The family was so touched, they decided to pay it forward and donated $5,000 to another family in need, “A lady my son told me about,” says Nofisat Adeniyi.

The recipient wants to remain anonymous, but when she found out from Adeniyi, “She was crying, she has three kids; I remember when I was, I can feel what she’s feeling – because I was once in those shoes.”

CTV News Ottawa did reach out to the property management company for an update on the mould. In a statement on Wednesday, a spokesperson for COGIR Realty wrote:

“We respect the privacy of our residents and are unable to disclose any specific information regarding any of our residents. We can, however, let you know that we are working with the residents and are making every effort to resolve this matter as soon as possible,” said Cogir Real Estate

The giving did not stop at just cash donations. “When I saw the segment, the thing that struck me the most was how easily the situation can be resolved,” says mould removal expert Charlie Leduc with Mold Busters in Ottawa.

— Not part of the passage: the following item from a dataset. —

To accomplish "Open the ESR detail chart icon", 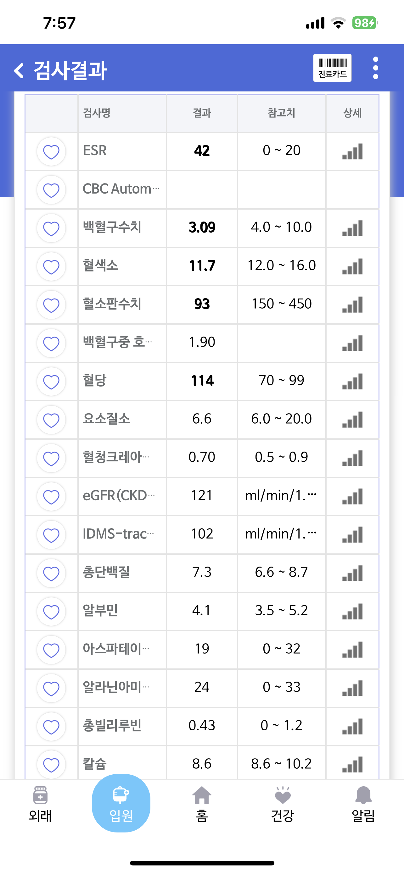I will [352, 151].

Leduc is not involved in the case, but appeared in the original story, and after seeing the mould on TV wanted to help.

“This isn’t something that we typically do, but given the circumstance and given the fact that this has gone on way too long, our company is willing to go in and do this work for free,” said Leduc.

The Adeniyi family may now have some options, and are grateful to the community for the support.

“Yes, It’s great news — you can see me smiling,” says Nofisat.